Exercise directions
When you reach the line containing "The height and width of the screenshot is (435, 712)." in the records below, start copying exactly, and stop once you have copied the line containing "Task: Click the Undo arrow icon".

Stored data
=-=-=

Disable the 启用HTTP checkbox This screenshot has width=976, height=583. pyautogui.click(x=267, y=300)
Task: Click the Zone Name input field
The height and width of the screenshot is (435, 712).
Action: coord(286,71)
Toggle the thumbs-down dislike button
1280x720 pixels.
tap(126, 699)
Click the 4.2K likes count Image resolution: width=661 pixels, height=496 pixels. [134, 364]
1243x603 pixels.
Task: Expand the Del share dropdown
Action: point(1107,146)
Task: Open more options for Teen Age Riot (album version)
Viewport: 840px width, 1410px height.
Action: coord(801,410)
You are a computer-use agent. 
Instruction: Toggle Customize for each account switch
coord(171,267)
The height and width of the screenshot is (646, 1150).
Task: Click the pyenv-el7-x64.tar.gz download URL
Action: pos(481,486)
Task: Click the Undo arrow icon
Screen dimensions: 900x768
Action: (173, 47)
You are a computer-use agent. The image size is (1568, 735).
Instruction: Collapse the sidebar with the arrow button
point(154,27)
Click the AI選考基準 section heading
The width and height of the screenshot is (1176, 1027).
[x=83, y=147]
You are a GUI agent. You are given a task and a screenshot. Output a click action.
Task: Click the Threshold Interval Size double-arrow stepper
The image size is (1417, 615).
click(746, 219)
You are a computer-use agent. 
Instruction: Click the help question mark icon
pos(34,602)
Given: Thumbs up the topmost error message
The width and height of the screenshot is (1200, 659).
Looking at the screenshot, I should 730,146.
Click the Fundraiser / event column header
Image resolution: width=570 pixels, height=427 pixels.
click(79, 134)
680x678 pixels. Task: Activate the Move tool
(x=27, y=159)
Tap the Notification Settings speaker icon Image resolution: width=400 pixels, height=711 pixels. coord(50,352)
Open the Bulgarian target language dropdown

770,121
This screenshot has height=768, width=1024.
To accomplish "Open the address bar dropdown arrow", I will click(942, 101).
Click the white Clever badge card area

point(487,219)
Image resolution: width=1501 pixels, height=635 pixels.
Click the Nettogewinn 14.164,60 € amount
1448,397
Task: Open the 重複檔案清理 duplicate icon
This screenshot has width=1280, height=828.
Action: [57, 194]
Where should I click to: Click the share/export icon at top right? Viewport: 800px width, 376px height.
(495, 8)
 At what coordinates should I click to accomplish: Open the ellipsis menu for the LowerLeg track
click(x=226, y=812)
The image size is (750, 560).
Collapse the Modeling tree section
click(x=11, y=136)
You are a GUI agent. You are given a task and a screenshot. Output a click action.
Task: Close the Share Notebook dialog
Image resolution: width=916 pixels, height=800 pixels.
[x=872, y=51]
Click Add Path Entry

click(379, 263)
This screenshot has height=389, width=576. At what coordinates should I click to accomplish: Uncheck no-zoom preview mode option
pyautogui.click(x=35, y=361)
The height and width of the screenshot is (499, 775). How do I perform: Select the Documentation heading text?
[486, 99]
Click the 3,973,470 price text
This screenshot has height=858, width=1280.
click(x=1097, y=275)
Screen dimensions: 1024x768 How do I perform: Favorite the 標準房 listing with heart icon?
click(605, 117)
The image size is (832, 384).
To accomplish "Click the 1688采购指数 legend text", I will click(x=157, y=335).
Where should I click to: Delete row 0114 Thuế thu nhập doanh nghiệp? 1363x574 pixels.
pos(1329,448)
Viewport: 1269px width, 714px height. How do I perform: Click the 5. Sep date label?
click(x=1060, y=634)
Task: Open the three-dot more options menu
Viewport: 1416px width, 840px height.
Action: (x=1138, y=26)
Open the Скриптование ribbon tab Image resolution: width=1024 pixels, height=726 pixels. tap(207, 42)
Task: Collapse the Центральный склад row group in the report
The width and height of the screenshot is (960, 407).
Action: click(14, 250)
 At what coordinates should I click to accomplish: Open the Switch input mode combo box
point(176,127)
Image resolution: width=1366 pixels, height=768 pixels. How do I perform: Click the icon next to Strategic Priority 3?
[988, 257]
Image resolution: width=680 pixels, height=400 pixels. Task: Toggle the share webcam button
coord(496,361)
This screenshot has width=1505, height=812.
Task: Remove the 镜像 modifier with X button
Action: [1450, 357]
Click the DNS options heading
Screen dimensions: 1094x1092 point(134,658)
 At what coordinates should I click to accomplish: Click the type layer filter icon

=-=-=

Task response
The height and width of the screenshot is (435, 712).
Action: coord(286,71)
Toggle the thumbs-down dislike button
1280x720 pixels.
tap(126, 699)
Click the 4.2K likes count Image resolution: width=661 pixels, height=496 pixels. [134, 364]
1243x603 pixels.
Task: Expand the Del share dropdown
Action: point(1107,146)
Task: Open more options for Teen Age Riot (album version)
Viewport: 840px width, 1410px height.
Action: coord(801,410)
You are a computer-use agent. 
Instruction: Toggle Customize for each account switch
coord(171,267)
The height and width of the screenshot is (646, 1150).
Task: Click the pyenv-el7-x64.tar.gz download URL
Action: pos(481,486)
Task: Click the Undo arrow icon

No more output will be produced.